- Citizenship: Ethiopia
- Education: Soviet Union
- Occupation: Politician

= Alemu Abebe =

Ethiopian politician

Alemu Abebe (ዓለሙ አበበ) is an Ethiopian politician. He served as mayor of Addis Ababa during the years of the Red Terror.

==Student leader==
Alemu, a student of veterinary medicine in the Soviet Union, emerged as a veteran leader of the Ethiopian student movement. He had arrived for studies in the Soviet Union in the early 1960s. Alemu was active in the Ethiopian Students Union in Europe. In September 1970 he organized a meeting of six Ethiopian students in Moscow to form a political organization. He would become a leader of the All-Ethiopian Socialist Movement (Meison). When the POMOA was formed in 1975, Alemu was included in its leading committee.

==Mayor of Addis Ababa==
Alemu Abebe was amongst the second-rank Meison leaders that left the party following the break between the party and the Derg military junta. He continued to work with the Derg, and would later become mayor of Addis Ababa and a member of the politburo of the Workers' Party of Ethiopia. Alemu was sworn in as mayor of the capital on December 8, 1977. The official press agency labelled him 'the first democratically elected mayor' of Addis Abeba. He and the city council had been elected by the kebeles of the city and approved by the government. The election of Alemu followed the assassination of the mayor-elect Gutta Sernessa. As the new mayor of Addis Abeba, Alemu defended the 'Red Terror' campaign against the EPRP in a meeting with foreign journalists in February 1978. However, he claimed that the numbers of killed in the campaign was lower than reported in international media.

==Gang of Four==
When the Commission for Organizing the Party of the Working People of Ethiopia was founded in 1979, as a forerunner to the Workers Party, Alemu Abebe formed part of the informal grouping in the party leadership called the 'Gang of Four'. The 'Gang of Four' consisted of prominent civilian ideologues in the party hierarchy, in-charge of running the day-to-day affairs of COPWE. When the Workers' Party of Ethiopia was formed, Alemu was put at the helm of the Central Control Commission of the party.

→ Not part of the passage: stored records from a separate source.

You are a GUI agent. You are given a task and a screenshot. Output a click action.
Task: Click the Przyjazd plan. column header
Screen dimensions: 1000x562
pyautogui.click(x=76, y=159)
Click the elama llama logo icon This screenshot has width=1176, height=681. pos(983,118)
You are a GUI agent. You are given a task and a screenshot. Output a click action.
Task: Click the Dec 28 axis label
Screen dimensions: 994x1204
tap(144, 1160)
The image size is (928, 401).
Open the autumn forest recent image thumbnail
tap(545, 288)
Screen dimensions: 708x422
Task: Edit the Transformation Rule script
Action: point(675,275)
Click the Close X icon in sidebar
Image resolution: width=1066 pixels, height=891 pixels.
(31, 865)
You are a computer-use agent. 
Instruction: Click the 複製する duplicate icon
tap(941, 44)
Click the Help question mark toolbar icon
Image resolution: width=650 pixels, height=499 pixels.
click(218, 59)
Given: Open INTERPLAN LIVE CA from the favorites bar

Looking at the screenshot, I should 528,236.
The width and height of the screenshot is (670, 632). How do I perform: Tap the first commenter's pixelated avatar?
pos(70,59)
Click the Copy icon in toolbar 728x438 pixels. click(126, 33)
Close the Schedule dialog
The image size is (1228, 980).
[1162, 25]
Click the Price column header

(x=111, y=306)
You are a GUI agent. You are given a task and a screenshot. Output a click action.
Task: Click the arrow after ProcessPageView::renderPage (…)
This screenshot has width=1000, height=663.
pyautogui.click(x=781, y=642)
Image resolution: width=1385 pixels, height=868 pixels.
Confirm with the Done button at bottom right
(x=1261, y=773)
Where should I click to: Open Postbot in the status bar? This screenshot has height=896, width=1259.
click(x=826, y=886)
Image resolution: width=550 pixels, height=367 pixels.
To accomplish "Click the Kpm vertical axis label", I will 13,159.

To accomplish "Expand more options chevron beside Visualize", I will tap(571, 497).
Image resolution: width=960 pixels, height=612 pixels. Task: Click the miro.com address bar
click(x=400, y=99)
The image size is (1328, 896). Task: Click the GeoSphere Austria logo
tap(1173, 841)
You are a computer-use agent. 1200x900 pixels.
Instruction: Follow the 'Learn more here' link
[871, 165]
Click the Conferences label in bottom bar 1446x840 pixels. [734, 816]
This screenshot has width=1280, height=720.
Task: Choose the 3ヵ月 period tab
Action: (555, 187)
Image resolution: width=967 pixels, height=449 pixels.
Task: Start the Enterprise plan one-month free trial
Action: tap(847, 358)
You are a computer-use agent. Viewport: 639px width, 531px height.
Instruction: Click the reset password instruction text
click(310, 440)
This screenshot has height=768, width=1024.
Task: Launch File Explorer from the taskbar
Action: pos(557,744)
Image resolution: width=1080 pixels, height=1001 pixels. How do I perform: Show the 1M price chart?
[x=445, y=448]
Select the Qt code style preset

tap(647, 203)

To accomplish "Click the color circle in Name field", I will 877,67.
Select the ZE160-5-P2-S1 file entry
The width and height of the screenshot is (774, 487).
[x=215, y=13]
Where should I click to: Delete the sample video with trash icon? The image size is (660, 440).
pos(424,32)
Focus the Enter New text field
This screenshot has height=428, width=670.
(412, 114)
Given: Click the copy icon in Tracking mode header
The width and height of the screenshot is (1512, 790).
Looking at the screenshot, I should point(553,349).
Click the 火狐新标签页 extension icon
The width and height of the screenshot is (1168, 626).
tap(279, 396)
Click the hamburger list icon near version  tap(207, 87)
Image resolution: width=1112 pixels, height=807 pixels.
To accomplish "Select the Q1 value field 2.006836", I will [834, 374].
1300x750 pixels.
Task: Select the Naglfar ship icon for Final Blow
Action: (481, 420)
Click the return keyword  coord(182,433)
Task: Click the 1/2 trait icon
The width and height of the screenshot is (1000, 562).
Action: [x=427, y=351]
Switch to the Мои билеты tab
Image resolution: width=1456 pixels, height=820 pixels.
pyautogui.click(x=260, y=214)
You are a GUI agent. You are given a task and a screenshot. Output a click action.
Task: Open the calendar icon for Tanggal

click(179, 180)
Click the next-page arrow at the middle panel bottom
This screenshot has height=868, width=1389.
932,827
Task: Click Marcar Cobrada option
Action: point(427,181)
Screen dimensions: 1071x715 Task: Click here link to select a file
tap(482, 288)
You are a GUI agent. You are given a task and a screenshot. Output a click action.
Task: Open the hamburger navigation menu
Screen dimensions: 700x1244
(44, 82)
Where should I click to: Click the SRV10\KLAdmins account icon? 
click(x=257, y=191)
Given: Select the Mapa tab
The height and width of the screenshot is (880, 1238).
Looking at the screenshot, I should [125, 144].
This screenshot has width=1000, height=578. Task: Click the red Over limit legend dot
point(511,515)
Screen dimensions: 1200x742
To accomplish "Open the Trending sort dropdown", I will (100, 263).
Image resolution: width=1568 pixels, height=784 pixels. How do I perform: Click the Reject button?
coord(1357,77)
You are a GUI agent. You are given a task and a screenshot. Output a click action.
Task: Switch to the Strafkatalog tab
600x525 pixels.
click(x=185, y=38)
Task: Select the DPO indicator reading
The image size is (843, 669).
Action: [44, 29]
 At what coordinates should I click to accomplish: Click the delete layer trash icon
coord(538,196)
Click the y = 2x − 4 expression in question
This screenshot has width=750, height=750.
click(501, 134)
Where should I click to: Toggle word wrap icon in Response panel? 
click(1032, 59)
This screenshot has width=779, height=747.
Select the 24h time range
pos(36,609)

==Later political career==
Alemu served as mayor of the capital until 1985. In 1987, Alemu Abebe was also appointed as one of the Deputy Prime Ministers, responsible for agriculture, of the People's Democratic Republic of Ethiopia.

In April 1991, as the Derg rule of Ethiopia crumbled, Colonel Mengistu announced in a radio speech that Alemu Abebe had been given the task of forming a new political party, the Ethiopian Democratic Unity Party. The new party was supposed to be more broadly inclusive and replace the Workers Party.

==Arrest and imprisonment==
Alemu Abebe surrendered to the EPRDF forces on June 1, 1991. On August 10, 2005, Alemu Abebe was sentenced to 20 years of rigorous imprisonment for his role in the Derg rule.